Мой приятель больше не смог просто жить и работать, он теперь уже примеряется, пристрастно, едва ли не придирчиво выбирает, о ком бы написать, чтобы впоследствии встретиться и сотрудничать с угодным ему человеком, а не с тем, с кем возможны недоразумения и сложности. А зачем он рассказал мне свою историю, эту историю своего открытия, не могущего не быть сомнительным в моих глазах? Захотел похвастать, обескуражить меня, поделиться новостью, что у него все хорошо, что он отлично и с завидной ловкостью устроил свое будущее? Но я-то вижу что у него как раз все очень даже нехорошо.
Прежде он, касаясь круга вопросов, и для меня не безразличных, т. е. вопросов литературных, рассуждал вполне здраво.
– Странная выходит штука, – говаривал, бывало, он, – многотысячными тиражами некогда издавали Владимира Козина, а теперь его книги словно корова языком слизала, разве что в специализированных библиотеках сыщешь; или, к примеру, вполне прилично издали в последнее время Алексея Скалдина, Николая Никандрова, а эффект почти нулевой.
Он задавался резонным вопросом: почему выходит такая странность? Почему на людей не производит впечатления явление даже и великой книги? Творческий человек, предполагаем мы, действительно должен мучиться, но у моего приятеля, скрывать нечего, мучение нынче сделалось бесплодным и лишним, бесполезным, и совершенно не понять, почему так.
Раньше он поднимался даже до глубокого, философского, прямо настраивавшего на самопознание вопроса о тайне, заключенной в нем, беспокоился, что в нем за подкладка и начинка такая, что он, не в пример большинству, интересуется всеми этими старыми книжками и, может быть, уже основательно подзабытыми идеями, ночей не спит из-за давно умерших людей, все думает, как бы сделать так, чтобы след, оставленный ими, не остался незамеченным?

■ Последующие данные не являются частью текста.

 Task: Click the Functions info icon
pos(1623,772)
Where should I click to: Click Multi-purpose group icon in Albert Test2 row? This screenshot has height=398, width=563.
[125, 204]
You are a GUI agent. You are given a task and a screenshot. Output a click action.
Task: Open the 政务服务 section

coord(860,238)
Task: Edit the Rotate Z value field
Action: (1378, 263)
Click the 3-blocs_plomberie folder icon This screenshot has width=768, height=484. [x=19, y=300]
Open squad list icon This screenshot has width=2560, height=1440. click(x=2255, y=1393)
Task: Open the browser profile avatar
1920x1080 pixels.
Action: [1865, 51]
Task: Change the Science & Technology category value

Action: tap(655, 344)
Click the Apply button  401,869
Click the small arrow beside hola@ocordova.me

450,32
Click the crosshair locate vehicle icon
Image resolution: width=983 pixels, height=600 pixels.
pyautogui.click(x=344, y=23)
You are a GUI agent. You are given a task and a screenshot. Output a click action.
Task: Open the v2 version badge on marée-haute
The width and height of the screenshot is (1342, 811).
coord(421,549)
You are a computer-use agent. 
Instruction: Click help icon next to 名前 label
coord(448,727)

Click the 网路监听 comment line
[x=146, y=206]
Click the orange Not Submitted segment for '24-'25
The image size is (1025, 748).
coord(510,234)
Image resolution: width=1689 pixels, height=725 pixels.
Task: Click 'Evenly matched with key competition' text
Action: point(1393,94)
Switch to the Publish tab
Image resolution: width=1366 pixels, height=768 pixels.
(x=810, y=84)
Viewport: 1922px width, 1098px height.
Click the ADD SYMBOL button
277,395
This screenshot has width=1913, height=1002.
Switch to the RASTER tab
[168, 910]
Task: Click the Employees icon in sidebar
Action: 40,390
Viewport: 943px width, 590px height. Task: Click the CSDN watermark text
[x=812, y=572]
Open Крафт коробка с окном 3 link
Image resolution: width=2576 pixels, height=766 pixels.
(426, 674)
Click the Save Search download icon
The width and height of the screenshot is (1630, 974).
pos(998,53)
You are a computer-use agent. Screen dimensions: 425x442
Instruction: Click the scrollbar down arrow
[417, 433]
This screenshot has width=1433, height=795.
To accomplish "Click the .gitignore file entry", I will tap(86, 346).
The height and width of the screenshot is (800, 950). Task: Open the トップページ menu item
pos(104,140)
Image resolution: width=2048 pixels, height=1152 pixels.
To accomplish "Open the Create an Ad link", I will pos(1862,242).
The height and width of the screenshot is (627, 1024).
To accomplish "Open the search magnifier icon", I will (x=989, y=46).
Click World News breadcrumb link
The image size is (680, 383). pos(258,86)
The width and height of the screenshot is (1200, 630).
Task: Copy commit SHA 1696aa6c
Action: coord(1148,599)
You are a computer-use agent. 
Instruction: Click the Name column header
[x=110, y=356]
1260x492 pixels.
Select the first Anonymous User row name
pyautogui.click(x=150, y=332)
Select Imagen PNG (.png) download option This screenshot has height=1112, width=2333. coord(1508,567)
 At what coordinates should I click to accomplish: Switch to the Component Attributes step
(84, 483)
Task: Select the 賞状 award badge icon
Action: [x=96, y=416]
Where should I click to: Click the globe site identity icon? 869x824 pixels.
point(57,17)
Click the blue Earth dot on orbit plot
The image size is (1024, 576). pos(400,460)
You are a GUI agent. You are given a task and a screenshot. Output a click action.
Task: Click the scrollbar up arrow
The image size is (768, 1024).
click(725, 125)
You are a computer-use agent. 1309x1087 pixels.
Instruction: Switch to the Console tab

Откуда это взялось? Свалилось на него откуда-то или само в нем развилось? Но сейчас впору спросить: куда все это подевалось? В нынешнее время он, нахмурив брови, сосредоточенно перебирает книжки, перебирает имена, сортирует людей и не радуется открытию, а дотошно соображает, достойно ли это, открытое им, наличия, присутствия в его будущем сверхъестественном бытии.
Человек жаждет совершенства, как он его понимает, а оно невозможно, и в результате человек уединено мучается в тесном мирке своих переживаний, своих истерических мечтаний о несбыточном. И это не случайное замечание.
У меня есть своя трепетная, навязчивая, почти что парадоксальная думка, имеется свое индивидуальное мучение. Оно о забытых и полузабытых писателях, о задвинутых в тень или неверно, на мой взгляд, истолкованных книгах. Ну, неверно! – как это может быть? Среди массы истолкований всегда найдется удовлетворительное, лучшее, вполне верное, даже по-своему окончательное. Я выражаю лишь надежду высказать о некоторых книжках не то чтобы нечто совершенно новое и оригинальное, а свое, личное, выделить в них что-то особенно поразившее мое воображение.